Could you copy exactly the lines from the one containing "This screenshot has width=481, height=284." through the last line of the records, leaving out every picture?

::: DATA TO USE :::

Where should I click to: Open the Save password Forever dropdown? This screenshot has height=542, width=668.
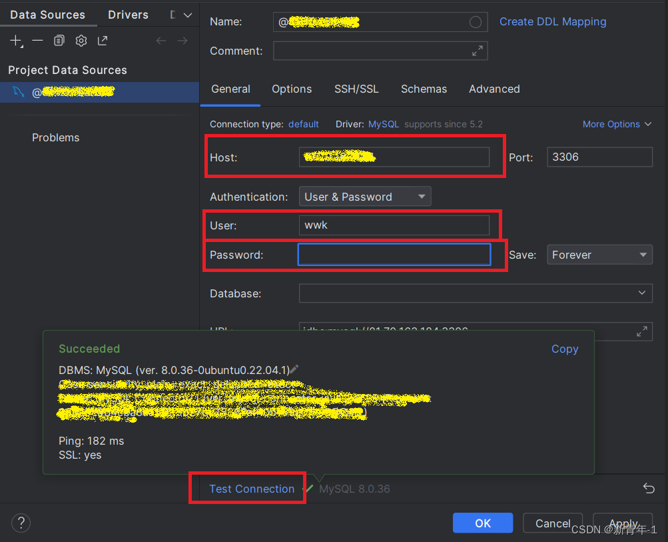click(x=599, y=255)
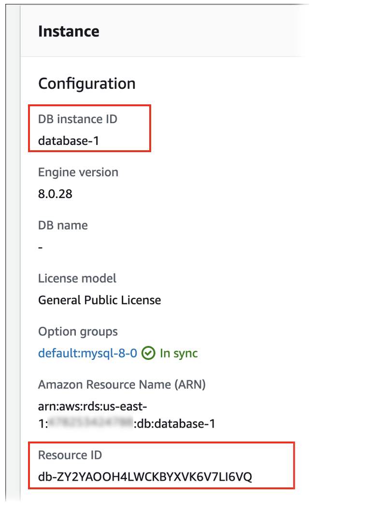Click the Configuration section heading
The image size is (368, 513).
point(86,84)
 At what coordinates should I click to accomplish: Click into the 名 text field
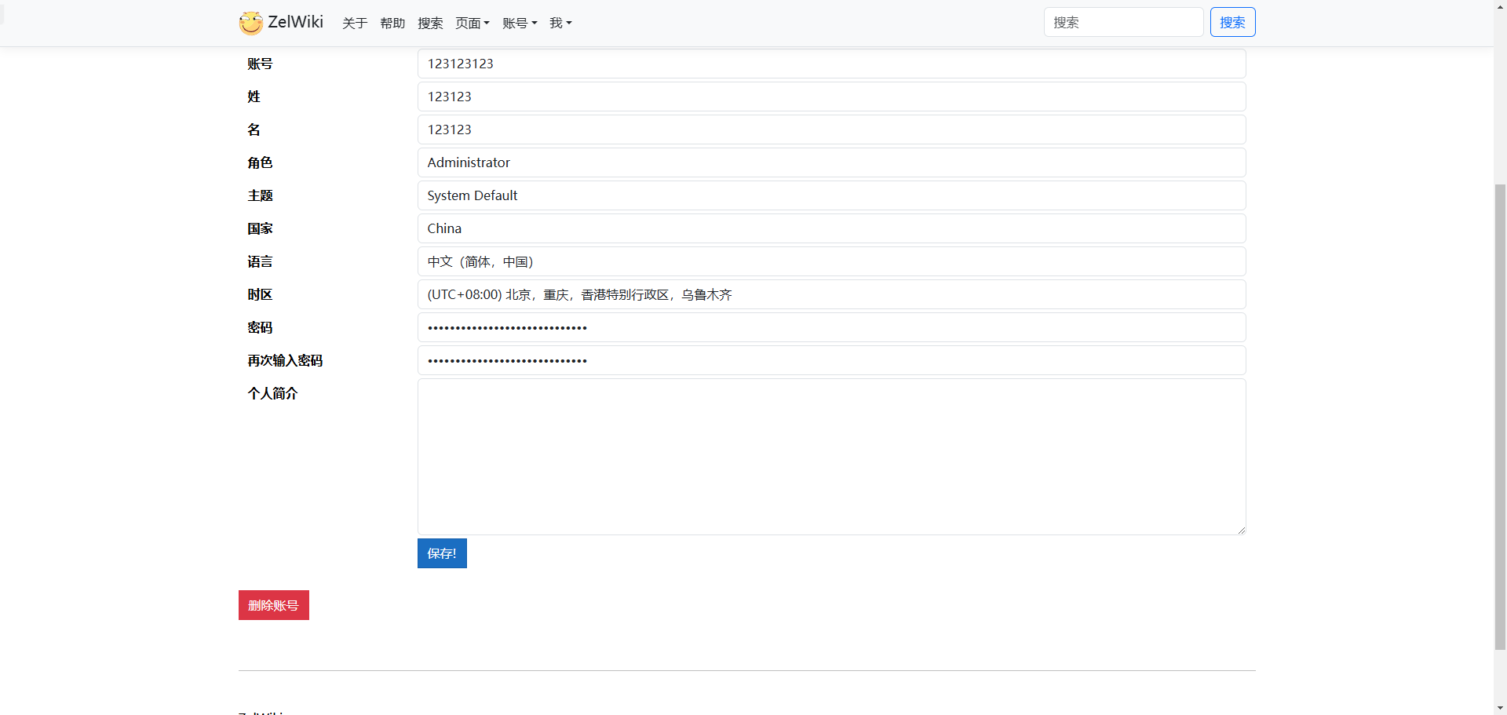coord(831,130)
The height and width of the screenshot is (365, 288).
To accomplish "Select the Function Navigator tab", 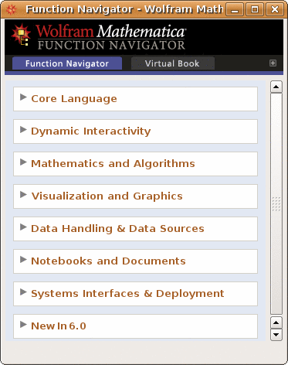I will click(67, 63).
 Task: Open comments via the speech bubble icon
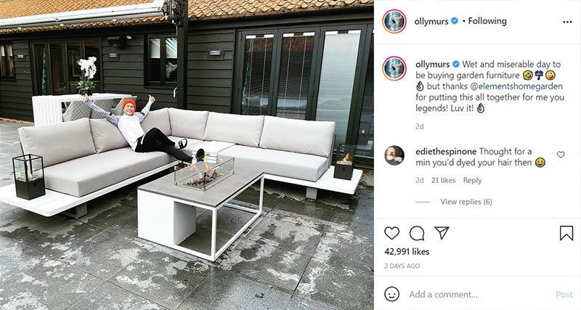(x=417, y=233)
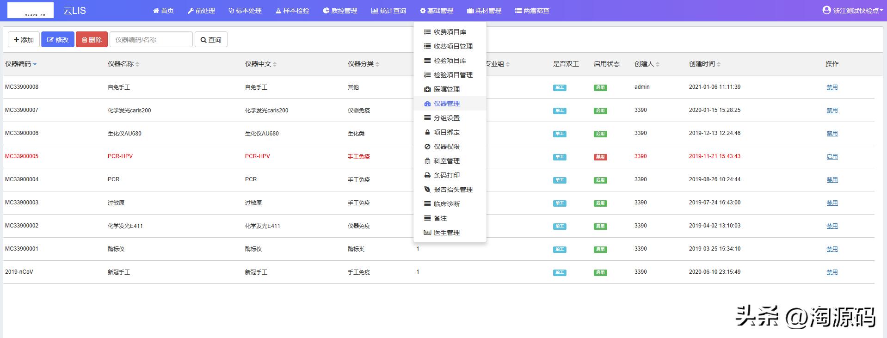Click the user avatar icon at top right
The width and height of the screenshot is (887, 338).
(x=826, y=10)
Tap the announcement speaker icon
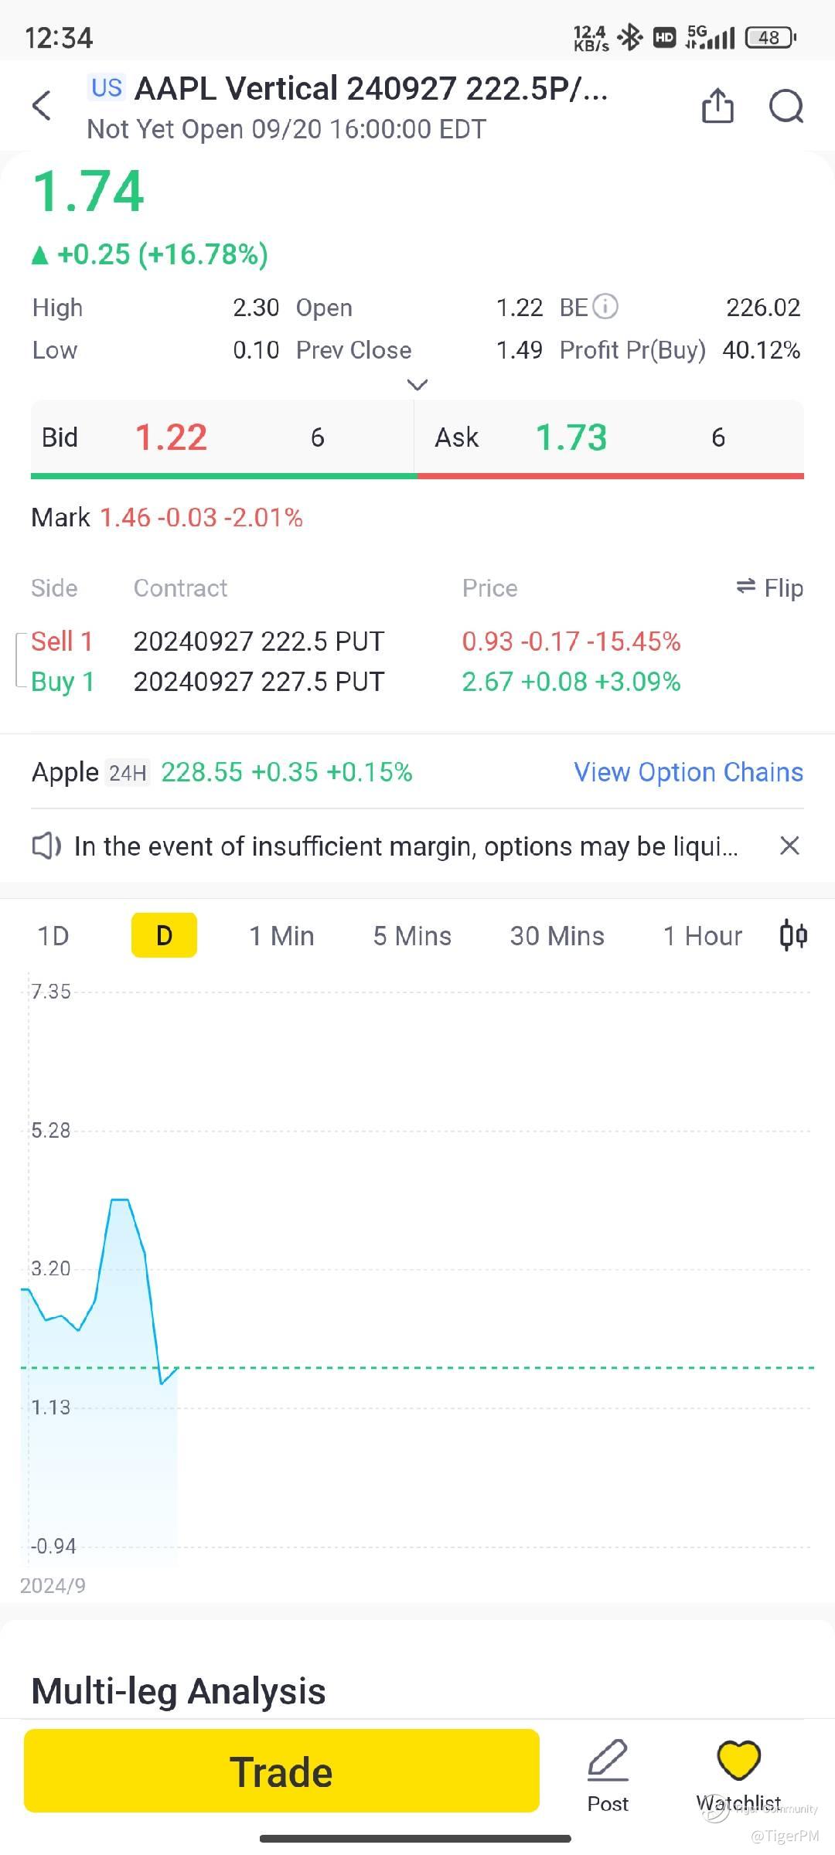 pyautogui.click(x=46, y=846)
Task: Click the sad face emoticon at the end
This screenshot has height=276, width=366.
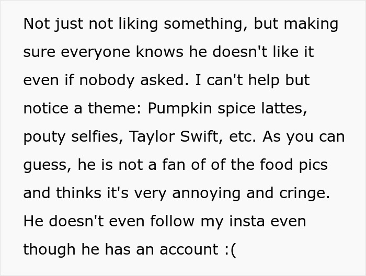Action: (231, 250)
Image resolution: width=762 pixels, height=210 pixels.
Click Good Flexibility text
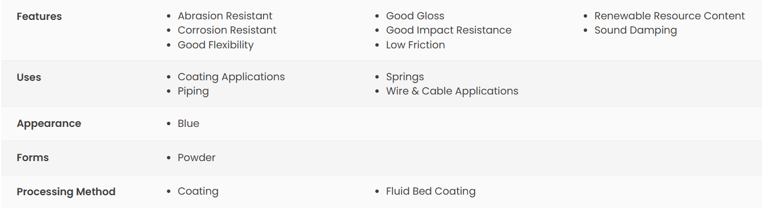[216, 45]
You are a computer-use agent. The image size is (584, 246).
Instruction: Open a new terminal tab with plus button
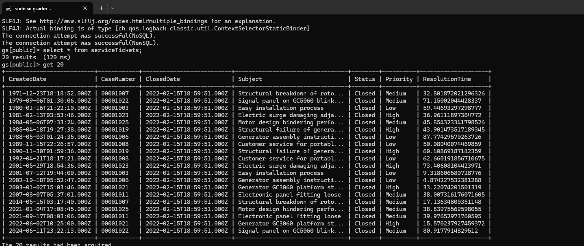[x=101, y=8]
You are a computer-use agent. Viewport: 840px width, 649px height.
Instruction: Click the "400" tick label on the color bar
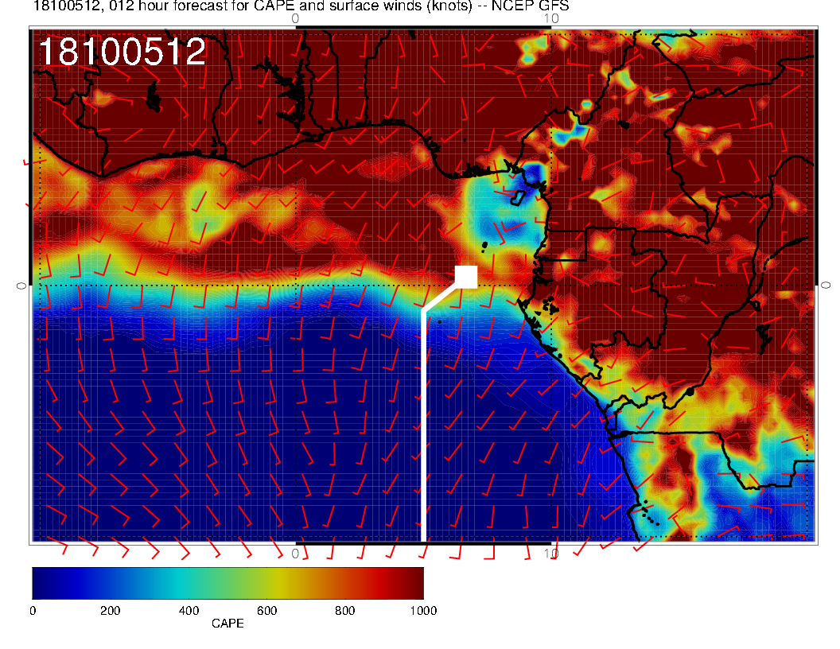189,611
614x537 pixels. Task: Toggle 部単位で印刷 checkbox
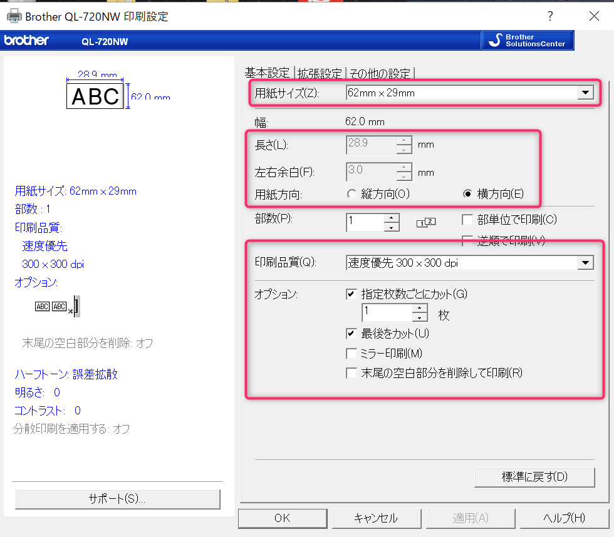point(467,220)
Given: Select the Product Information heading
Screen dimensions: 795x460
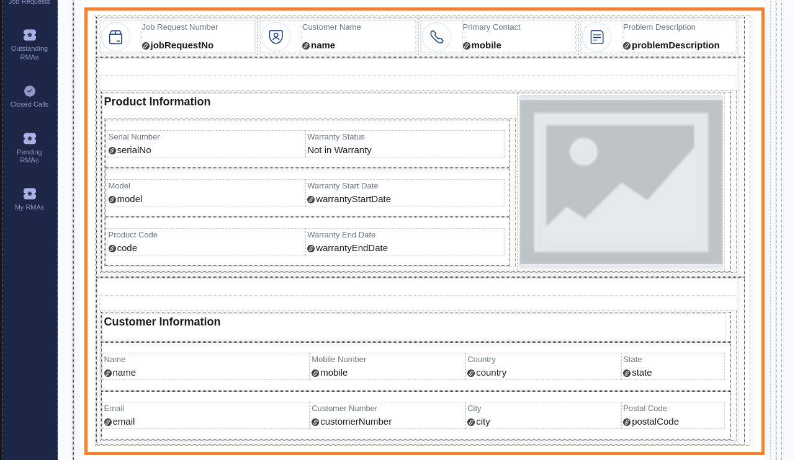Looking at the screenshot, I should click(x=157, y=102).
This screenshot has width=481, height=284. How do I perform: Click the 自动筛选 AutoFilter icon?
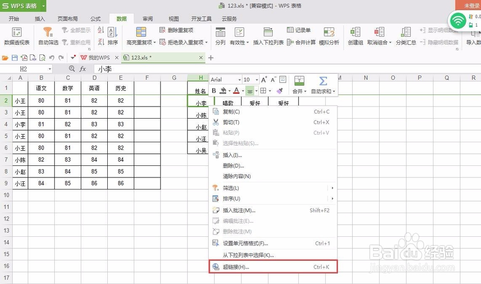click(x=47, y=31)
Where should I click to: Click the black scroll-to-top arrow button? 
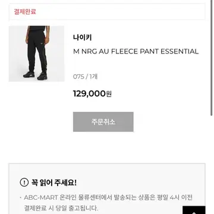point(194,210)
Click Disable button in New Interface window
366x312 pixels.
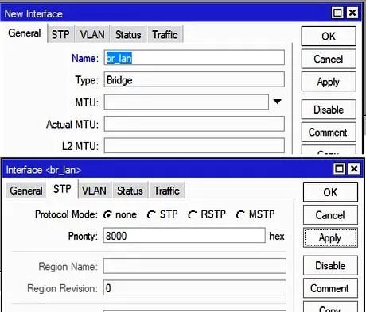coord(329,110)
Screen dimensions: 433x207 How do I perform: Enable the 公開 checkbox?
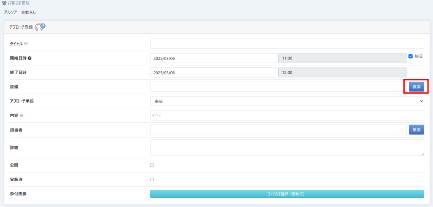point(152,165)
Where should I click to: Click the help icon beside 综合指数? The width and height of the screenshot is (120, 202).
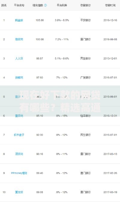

:::

- ANSWER TO THE PROBLEM
This screenshot has width=481, height=284. How do I perform: Click the 自动筛选 AutoFilter icon?
click(x=47, y=31)
Where should I click to: Click the black scroll-to-top arrow button? 
point(194,210)
Click Disable button in New Interface window
366x312 pixels.
coord(329,110)
Screen dimensions: 433x207 How do I perform: Enable the 公開 checkbox?
point(152,165)
Where should I click to: Click the help icon beside 综合指数? The width and height of the screenshot is (120, 202).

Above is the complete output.